___ INPUT MATERIAL ___

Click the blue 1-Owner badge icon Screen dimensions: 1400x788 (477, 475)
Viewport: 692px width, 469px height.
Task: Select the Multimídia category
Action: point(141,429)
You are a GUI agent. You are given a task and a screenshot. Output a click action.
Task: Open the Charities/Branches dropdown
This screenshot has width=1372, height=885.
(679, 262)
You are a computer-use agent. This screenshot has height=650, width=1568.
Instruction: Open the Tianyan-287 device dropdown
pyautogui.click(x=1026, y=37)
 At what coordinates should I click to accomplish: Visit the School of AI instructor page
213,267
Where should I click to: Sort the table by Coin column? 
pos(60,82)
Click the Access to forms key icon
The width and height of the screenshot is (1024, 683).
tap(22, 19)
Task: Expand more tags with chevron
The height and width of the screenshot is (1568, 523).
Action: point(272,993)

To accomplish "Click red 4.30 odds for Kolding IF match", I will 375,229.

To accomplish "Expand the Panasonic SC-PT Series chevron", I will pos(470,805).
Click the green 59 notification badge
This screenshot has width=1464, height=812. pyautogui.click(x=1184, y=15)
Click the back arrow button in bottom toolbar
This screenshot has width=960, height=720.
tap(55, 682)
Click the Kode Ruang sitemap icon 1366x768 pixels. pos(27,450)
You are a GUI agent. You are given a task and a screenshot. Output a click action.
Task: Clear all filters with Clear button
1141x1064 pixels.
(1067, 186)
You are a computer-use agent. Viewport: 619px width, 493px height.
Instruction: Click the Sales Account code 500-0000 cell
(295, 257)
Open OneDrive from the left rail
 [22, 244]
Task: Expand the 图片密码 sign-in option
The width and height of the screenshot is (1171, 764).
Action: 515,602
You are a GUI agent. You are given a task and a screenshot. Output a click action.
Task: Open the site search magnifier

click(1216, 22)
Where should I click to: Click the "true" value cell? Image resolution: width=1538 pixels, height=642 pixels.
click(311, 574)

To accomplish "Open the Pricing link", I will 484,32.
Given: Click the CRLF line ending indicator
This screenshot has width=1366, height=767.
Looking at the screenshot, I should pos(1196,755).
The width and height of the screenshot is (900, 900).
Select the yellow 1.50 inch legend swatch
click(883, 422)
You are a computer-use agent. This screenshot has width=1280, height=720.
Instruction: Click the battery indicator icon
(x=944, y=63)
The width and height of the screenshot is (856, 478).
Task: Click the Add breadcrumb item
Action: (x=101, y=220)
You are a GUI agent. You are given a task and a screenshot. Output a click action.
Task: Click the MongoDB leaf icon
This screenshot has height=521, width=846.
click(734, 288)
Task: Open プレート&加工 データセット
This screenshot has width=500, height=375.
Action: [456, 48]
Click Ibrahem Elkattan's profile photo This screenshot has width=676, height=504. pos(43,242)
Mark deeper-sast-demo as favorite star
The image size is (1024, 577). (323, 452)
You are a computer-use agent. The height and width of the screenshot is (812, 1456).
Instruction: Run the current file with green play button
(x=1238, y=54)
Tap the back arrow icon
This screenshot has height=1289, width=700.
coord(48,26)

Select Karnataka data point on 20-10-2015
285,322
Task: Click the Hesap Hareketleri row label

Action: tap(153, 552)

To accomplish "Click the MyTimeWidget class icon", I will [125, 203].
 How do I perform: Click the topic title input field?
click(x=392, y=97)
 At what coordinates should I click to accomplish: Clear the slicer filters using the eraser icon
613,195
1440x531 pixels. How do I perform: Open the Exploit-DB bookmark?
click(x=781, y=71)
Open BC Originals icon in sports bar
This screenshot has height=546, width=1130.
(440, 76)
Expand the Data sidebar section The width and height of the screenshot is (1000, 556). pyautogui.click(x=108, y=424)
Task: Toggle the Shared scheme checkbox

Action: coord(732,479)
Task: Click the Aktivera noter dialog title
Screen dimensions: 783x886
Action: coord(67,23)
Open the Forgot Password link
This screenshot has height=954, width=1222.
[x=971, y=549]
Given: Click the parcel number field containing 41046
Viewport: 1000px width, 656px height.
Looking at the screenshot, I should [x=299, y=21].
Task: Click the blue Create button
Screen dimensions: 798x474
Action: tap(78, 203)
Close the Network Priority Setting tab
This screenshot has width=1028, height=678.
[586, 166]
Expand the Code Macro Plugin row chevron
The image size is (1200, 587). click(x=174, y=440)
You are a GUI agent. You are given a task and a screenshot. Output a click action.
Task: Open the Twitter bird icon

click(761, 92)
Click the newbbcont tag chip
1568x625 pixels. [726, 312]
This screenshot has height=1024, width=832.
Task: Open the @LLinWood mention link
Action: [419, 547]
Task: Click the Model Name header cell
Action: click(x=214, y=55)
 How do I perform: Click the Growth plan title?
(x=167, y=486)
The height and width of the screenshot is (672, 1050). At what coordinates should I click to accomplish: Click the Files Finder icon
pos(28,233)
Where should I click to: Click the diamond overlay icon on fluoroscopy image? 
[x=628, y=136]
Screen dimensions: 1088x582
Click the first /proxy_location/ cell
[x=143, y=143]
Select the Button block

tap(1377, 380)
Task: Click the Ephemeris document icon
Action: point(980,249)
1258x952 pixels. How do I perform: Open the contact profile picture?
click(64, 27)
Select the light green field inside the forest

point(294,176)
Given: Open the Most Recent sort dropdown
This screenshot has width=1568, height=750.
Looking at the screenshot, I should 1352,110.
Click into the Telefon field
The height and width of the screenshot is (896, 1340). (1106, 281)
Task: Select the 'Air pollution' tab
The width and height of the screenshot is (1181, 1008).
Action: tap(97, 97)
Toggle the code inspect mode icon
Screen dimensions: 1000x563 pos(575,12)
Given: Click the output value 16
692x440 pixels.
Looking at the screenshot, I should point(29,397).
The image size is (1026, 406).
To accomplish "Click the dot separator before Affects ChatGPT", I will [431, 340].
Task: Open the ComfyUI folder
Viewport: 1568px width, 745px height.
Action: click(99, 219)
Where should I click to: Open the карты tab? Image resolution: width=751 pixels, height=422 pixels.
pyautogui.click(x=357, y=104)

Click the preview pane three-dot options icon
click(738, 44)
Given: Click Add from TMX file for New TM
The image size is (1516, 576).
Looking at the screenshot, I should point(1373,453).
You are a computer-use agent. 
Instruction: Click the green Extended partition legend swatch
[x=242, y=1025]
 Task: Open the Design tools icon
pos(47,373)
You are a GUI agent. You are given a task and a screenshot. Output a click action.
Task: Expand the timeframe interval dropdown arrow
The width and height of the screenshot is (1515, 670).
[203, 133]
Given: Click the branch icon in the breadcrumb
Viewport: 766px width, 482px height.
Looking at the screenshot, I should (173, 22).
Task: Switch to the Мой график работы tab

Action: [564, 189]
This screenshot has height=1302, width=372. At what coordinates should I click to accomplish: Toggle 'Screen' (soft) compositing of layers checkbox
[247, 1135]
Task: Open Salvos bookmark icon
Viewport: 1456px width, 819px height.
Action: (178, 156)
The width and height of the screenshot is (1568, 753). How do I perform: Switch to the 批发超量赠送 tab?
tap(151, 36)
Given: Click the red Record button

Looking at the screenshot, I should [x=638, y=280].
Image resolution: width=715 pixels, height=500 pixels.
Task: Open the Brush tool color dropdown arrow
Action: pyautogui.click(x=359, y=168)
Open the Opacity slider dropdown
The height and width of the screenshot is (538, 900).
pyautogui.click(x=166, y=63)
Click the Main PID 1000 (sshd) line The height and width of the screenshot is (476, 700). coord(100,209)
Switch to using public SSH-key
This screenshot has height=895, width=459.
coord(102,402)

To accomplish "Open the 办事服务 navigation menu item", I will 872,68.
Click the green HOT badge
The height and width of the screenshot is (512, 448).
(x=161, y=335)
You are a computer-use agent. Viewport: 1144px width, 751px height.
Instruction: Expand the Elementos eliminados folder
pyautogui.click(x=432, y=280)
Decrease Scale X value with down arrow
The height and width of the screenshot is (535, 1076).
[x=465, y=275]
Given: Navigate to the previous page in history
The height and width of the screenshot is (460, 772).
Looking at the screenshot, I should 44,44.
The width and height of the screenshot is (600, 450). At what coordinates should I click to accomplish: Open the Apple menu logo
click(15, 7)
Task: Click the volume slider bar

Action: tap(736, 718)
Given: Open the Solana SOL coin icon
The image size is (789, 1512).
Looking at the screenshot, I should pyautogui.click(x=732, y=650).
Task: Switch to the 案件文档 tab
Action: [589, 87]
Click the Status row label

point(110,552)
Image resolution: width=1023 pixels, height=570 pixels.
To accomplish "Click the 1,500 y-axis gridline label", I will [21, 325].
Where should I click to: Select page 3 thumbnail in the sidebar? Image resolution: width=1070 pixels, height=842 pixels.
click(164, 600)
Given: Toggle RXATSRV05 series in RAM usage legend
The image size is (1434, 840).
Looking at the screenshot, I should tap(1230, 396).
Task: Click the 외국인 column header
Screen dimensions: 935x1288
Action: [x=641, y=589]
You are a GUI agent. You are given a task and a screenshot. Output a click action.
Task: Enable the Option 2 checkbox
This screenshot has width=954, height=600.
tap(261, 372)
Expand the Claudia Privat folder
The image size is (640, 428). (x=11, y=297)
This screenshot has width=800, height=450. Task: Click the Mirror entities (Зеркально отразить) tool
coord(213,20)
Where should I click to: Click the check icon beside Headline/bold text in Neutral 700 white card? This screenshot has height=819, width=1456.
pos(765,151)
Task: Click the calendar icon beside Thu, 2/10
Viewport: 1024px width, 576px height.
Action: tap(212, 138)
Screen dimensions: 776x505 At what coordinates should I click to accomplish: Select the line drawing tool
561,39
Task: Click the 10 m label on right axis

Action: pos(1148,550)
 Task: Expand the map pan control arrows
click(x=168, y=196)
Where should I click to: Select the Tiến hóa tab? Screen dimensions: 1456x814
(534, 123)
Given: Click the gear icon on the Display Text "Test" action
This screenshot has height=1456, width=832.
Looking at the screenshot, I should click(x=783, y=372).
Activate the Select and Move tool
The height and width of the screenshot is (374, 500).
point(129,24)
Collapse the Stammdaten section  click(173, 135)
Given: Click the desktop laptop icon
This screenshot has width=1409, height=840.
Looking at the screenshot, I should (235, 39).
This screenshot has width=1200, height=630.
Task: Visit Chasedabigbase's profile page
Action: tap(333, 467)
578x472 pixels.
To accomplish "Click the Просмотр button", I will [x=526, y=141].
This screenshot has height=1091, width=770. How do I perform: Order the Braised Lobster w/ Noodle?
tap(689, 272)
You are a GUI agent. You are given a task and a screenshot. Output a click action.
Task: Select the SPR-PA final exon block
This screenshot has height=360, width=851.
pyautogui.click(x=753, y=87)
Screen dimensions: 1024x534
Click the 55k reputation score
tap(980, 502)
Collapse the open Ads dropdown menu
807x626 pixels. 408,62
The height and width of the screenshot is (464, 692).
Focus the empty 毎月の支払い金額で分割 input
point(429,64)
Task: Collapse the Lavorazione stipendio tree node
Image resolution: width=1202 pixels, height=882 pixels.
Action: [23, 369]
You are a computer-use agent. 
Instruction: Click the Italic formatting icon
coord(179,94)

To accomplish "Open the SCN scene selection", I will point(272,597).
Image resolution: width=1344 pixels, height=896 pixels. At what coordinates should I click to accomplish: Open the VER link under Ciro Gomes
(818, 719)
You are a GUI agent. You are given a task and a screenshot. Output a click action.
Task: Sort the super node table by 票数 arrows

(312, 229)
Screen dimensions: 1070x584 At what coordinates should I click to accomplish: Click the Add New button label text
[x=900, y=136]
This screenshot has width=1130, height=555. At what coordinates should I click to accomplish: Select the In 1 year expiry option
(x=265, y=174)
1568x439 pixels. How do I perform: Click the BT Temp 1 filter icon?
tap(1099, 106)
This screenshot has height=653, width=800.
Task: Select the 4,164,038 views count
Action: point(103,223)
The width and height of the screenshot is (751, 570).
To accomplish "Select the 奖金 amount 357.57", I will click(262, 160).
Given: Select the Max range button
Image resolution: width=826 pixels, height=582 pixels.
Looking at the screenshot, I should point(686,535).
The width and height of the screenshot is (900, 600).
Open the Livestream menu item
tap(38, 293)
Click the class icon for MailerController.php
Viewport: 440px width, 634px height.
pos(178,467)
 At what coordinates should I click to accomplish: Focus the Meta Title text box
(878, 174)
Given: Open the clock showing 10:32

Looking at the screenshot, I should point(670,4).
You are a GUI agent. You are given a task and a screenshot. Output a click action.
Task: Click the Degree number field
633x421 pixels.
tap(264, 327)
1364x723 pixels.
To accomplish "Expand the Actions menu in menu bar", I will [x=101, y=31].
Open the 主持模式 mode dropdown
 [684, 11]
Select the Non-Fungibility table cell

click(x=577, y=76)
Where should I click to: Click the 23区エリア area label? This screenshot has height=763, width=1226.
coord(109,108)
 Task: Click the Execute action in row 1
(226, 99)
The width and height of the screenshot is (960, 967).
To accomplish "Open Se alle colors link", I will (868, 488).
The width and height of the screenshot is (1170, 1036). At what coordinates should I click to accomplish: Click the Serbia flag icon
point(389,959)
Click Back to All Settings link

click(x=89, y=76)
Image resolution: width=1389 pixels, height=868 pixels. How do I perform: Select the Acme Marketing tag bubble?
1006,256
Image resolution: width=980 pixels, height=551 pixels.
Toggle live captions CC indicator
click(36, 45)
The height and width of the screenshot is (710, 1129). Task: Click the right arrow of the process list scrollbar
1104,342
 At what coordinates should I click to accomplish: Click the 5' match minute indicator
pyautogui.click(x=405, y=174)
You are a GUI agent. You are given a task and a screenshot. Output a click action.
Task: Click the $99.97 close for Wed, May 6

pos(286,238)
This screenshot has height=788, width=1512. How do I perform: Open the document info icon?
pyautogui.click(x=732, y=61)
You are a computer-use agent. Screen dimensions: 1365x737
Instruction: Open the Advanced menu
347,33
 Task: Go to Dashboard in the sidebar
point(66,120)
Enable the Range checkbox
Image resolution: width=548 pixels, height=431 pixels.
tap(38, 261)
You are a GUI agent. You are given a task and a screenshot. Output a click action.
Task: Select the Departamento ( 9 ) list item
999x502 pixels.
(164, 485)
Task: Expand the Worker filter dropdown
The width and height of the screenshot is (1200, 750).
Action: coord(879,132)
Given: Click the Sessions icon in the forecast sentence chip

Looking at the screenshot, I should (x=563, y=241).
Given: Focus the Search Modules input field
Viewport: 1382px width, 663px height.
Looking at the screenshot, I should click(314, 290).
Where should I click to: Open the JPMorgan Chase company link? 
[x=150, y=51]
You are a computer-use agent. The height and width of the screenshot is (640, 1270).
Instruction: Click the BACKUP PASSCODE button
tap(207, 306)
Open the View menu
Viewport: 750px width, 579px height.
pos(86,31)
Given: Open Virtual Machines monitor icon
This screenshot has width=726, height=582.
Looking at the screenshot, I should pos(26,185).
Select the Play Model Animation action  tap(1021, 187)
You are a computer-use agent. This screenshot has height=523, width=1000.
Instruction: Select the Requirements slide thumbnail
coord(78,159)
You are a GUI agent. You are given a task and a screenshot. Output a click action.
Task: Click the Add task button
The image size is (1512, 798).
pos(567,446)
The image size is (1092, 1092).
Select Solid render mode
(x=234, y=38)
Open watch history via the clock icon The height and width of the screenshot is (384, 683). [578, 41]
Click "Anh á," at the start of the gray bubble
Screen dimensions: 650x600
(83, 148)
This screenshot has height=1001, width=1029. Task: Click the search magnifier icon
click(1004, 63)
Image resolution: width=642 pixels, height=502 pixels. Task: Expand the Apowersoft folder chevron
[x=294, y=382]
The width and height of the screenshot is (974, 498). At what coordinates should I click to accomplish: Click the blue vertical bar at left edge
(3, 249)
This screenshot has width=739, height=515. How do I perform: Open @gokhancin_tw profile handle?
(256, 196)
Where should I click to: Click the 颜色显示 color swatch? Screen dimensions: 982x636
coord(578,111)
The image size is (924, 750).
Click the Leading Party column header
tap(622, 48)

___

REQUIRED WORK: Go through the data above from its first line and copy each line exactly, stopping once the line with "Task: Expand more tags with chevron" has been copied.

RESULT FOR THIS TASK:
Click the blue 1-Owner badge icon Screen dimensions: 1400x788 (477, 475)
Viewport: 692px width, 469px height.
Task: Select the Multimídia category
Action: point(141,429)
You are a GUI agent. You are given a task and a screenshot. Output a click action.
Task: Open the Charities/Branches dropdown
This screenshot has width=1372, height=885.
(679, 262)
You are a computer-use agent. This screenshot has height=650, width=1568.
Instruction: Open the Tianyan-287 device dropdown
pyautogui.click(x=1026, y=37)
 At what coordinates should I click to accomplish: Visit the School of AI instructor page
213,267
Where should I click to: Sort the table by Coin column? 
pos(60,82)
Click the Access to forms key icon
The width and height of the screenshot is (1024, 683).
tap(22, 19)
Task: Expand more tags with chevron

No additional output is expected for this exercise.